Overture from Opera "The Shepherd King"

In 1772, when Count Hieronimus Josef Franz von Colloredo became the Archbishop of Salzburg (succeeding in the post the late Sigismund Christoph, Graf von Schrattenbach), he appointed 16-year-old Wolfgang Amadeus Mozart concertmaster of his court orchestra. The strict and rigid rules of his service were not to the taste of the genius musician and he did not stop undertaking concert tours together with his father Leopold. He traveled to Italy and Vienna, and when he returned, after several failed requests to the Archbishop for a leave of absence, in 1777 he vacated the post. He set out on another trip – first to Munich, then to Augsburg and Mannheim, in attempts to seek better employment. During the trip, he made the acquaintance of the Weber family from Mannheim and fell in love with the second of their four daughters – Aloysia, a singer with an excellent voice. Having spent five months in Mannheim, on 23 March 1778, he arrived in Paris full of hopes and accompanied by his mother. However, in the beginning of July, she suddenly died. Sunk in grief and disillusioned after his endeavours to secure a position in Paris proved abortive, he was compelled to return to Salzburg, and at the end of September reluctantly occupied the vacant position of court organist. Amadeus dreamed of broader horizons and, above all, of devoting himself to his fond passion – opera – and alternately travelled and returned until the final scandalous break with the Archbishop. Having resigned for good from his Salzburg employment, in 1781 he settled to Vienna as a freelance musician. He spent the last decade of his short life teaching piano lessons, giving public concerts of his own music (the so-called “academies”), composing his mature piano concertos, sonatas and symphonies, the operatic masterpieces The Marriage of Figaro, Cosi Fan Tutte, Don Giovanni, The Magic Flute and his Requiem.

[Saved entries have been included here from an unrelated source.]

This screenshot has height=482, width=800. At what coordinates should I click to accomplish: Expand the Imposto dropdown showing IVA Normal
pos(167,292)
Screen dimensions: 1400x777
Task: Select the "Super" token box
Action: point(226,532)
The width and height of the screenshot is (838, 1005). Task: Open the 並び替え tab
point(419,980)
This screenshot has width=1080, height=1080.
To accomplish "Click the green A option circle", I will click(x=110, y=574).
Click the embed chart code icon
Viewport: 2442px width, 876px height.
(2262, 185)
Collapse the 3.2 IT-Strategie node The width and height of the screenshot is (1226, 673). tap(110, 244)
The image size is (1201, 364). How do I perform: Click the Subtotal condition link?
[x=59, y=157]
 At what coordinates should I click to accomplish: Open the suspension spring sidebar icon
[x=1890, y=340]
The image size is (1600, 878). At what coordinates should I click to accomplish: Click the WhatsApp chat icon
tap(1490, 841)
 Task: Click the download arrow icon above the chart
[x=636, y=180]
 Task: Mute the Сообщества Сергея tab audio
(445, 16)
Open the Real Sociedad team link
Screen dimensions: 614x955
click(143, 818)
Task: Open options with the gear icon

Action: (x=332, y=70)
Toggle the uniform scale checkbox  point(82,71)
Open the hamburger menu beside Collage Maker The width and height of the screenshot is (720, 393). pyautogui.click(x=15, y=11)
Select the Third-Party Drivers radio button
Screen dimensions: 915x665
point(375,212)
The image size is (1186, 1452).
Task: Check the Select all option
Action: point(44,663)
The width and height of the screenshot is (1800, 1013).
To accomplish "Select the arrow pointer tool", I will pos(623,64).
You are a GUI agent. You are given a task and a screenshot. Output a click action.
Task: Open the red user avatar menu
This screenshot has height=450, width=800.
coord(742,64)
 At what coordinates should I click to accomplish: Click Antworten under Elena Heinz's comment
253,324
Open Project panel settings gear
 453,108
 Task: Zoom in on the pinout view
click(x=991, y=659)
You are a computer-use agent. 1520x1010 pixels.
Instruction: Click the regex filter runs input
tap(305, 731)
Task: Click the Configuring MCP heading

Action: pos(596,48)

The three pieces by Mozart featured on the evening’s program were composed in Salzburg. In March 1775, Archbishop Colloredo commissioned the 19-year-old composer with writing an opera for the forthcoming visit to Salzburg by Archduke Maximilian Franz of Austria, the youngest son of Empress Maria Theresa. The libretto picked for the occasion was Pietro Metastasio’s text Il re pastore (‘The Shepherd King’). Within a quarter of a century, eighteen operas by other composers, including Giuseppe Bonno, Giuseppe Sarti, Francesco Antonio Baldassare Uttini, Johann Adolph Hasse, Christoph Willibald Gluck, Niccolò Piccinni, Niccolò Jommelli, Baldassare Galuppi, among others, were written on this text, which was based on the pastoral drama Aminta by Torquato Tasso. Gianbatista Varesco, chaplain at the Salzburg Archbishopric, adapted the libretto for Mozart, reducing the three-act structure to a two-act version. The action of the plot unfolds in Phoenicia. Alexander the Great (‘Alessandro’) has liberated Sidon from the tyrant Stratone and sought to reinstate on the throne its rightful heir, Abdalonimo. However, in order to remain undiscovered, he has become a shepherd living under the name of Aminta and was happily in love with Elisa, preparing their wedding. Alexander offers the crown of the kingdom to Aminta and demands that he marry Tamiri, the daughter of the defeated Straton. But Tamiri is in love with Agenore, a friend of the heir to the throne. Aminta, torn between duty and love, decides to renounce the throne. Moved by the nobleness of mind displayed by the young, Alexander the Great blesses the two couples and proclaims Aminta the ruler of Sidon, promising Agenore to conquer another kingdom for him. This story in the spirit of Arcadian idyllic poetry took Mozart mere six weeks to convert into an opera. It lacks extended dramatic scenes, but abounds in wonderful arias. The swift sparkly overture merges into the first act. Subsequently, Amadeus added to the overture an instrumental arrangement of the opening aria combined with a fast finale and it became a small symphony. The opera Il re pastore (KV 208) was performed for the first time at the Salzburg Archbishop Palace on 23 April 1775.